La Habana, Cuba. – Desde que Zenobia Camprubí, la eterna compañera, partiera varios años atrás, Juan Ramón Jiménez Mantecón no volvió a los días iluminados y el 29 de mayo de 1958, dijo adiós desde el exilio en Puerto Rico.

Moría el andaluz universal, el escritor de las obsesiones por lo perfecto, el buscador de su propia voz: el Premio Nobel de Literatura fue un arquitecto acucioso de la poesía y de cada letra impresa.

Mucho escribió el español y en sus archivos se contaban centenares de textos inéditos; pero, por sobre todas sus obras, quedó la inmortal elegía de Platero y yo, un canto de ternura, un monumento a la piedad dedicado “A la memoria de Aguedilla, la pobre loca de la calle del Sol”, que le mandaba moras y claveles.

Juan Ramón Jiménez, nacido un día de Navidad en Moguer, Huelva, dijo de sí: “Mi vida fue salto, revolución, naufragio permanentes”.

Jiménez en La Habana

A principios de diciembre de 1936, el escritor español Juan Ramón Jiménez visitó La Habana y en la ciudad pronunció múltiples conferencias.
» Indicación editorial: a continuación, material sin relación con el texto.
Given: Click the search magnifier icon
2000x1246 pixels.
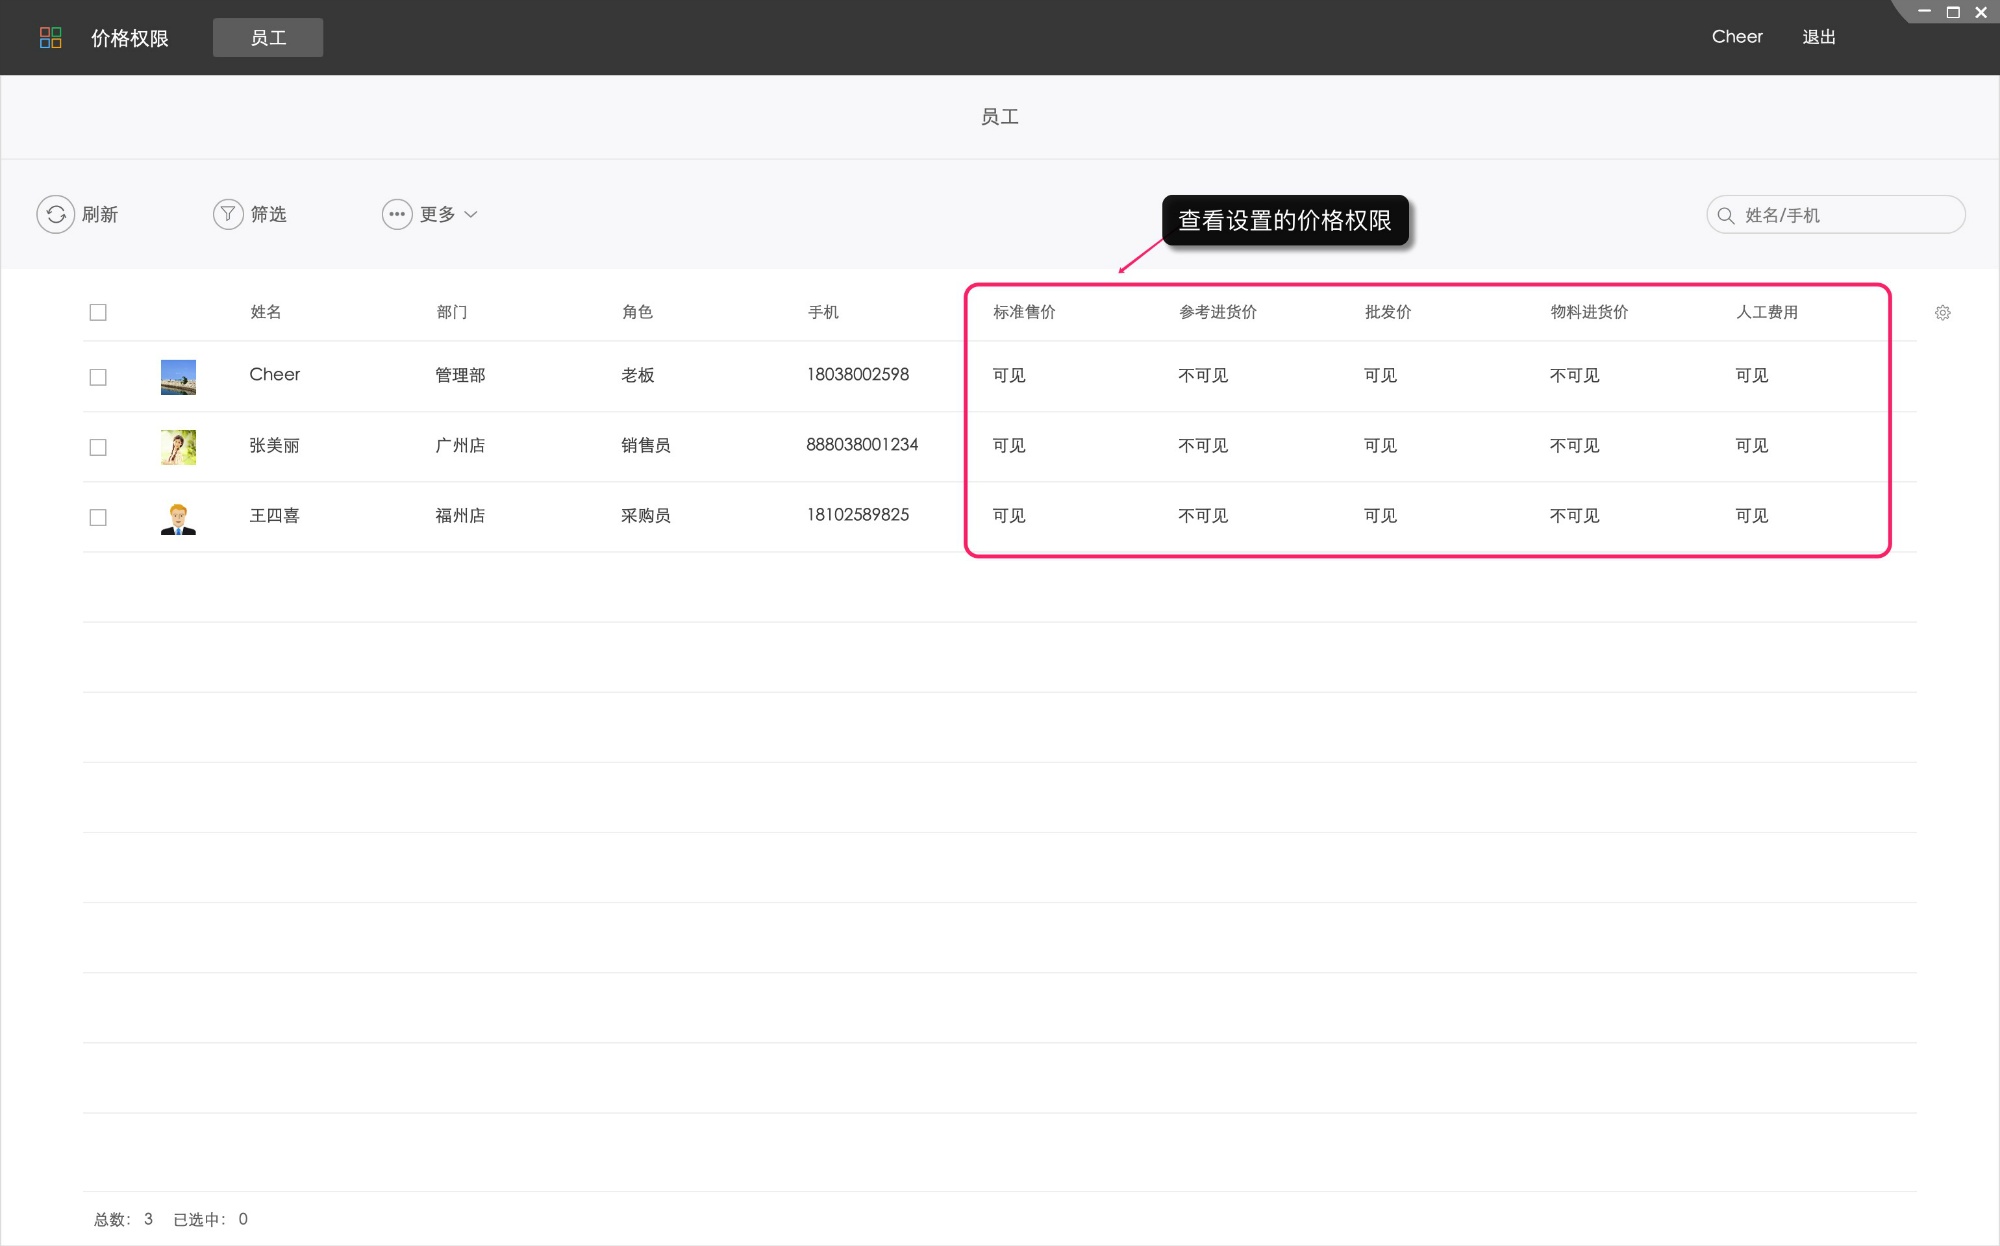Looking at the screenshot, I should coord(1725,215).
De esa estancia dijo: “La Habana está en mi imaginación y mi anhelo andaluces desde niño.

Mucha Habana había en Moguer, en Huelva, en Cádiz, en Sevilla. ¡Cuántas veces, en todas mis vidas, con motivos gratos o lamentables, pacíficos o absurdos, he pensado profundamente en La Habana, en Cuba!”

Aquí vivió dos fecundos años que dieron luz a la Antología de la poesía cubana y en su relación con la intelectualidad de la Isla, prologó libros de poetas como Cintio Vitier y publicó una semblanza de José Martí en su texto Españoles de tres mundos.

Sobre el Apóstol, expresó Juan Ramón Jiménez: “Hay que escribir cubanos, el cantar o el romancero de José Martí, héroe más que ninguno de la vida y de la muerte”.